Examining the False Positive and False Negative rates, we see c.80% of anomalies (as labelled in the ground truth) in these ensemble of datasets are not detected by KATS — which may lead users to question the effectiveness of deploying the Kats algorithm in its current form on real-life business data.

Kats and Avora False Positive and False Negative Rates

Time-Series & Anomalies Comparison

We will cover the results of 2 datasets in more detail: Dataset ID 85693 and Dataset ID 2258. Unlike Avora, Facebook KATS outputs do not provide Detection Envelopes, only marking specific data points as anomalous.

Online Sales — Dataset ID 2258

The graphs below show the outputs from Manual Labeling, Avora Anomaly Detection labeling and Facebook KATS Anomaly Detection labeling for Dataset ID 2258. In this case, the analyst providing ground truth identified high spikes throughout 2019–20 and a significant dip in summer 2020.

Avora’s algorithm has successfully identified both the spikes and the summer dip as anomalies. On top of that it picked up a smaller dip in late autumn 2019 and other smaller spikes and drops. Some may argue that some of those additional anomalies marked by the algorithm (e.g.

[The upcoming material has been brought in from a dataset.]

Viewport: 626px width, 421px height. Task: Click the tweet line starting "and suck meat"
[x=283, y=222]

Nov 2019) could be considered as anomalies in the ground truth.

Facebook KATS algorithm has only managed to pick up the spikes and did not identify any of the longer dips as anomalies — this is a concern, as sudden drops in sales or revenue are of great interest to any business.

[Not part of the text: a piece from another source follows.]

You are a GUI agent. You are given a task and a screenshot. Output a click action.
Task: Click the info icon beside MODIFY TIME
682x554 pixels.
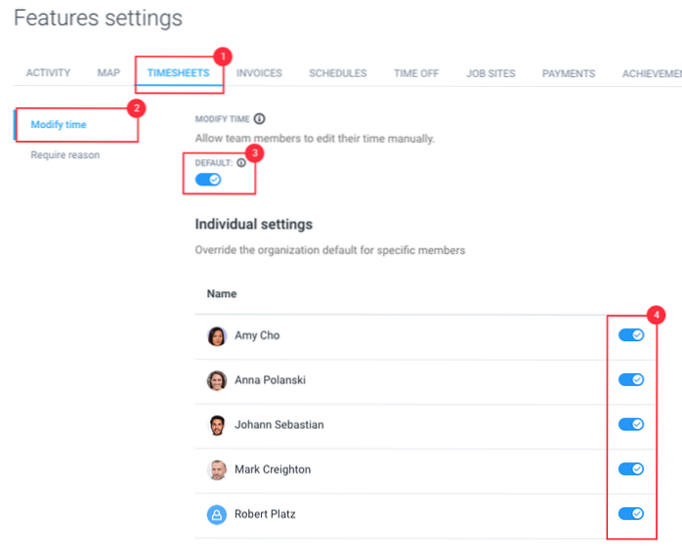tap(259, 119)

Manual Labeling, Avora output and Kats output for dataset ID 2258

API Gateway Errors — Dataset ID 85693

In the ground truth, the analyst labelled a spike in Apr 2021 and 2 short term dips in Nov/Dec 2020 as anomalies. Avora Anomaly detection managed to pick up all the anomaly areas.

Kats, on the other hand, has only managed to pick up the spike itself, and introduced a number of false-positives in the lead up to the Apr 2021 spike — we interpret KATS to be less sensitive to changes of smaller magnitude, which may still be useful for users.

Manual Labeling, Avora output and Kats output for dataset ID 85693

Further Research — Lowering False Positive/Negative Rates

This comparison was performed using default parameters for each algorithm — it was not possible to locate parameters that allowed Kats to change the anomaly detection sensitivity.

Avora’s anomaly detection system allows users to modify the input parameters to improve the results — a natural step for users to take. By searching the parameter space, we observed that results can be significantly improved, if input parameters were optimised for individual datasets.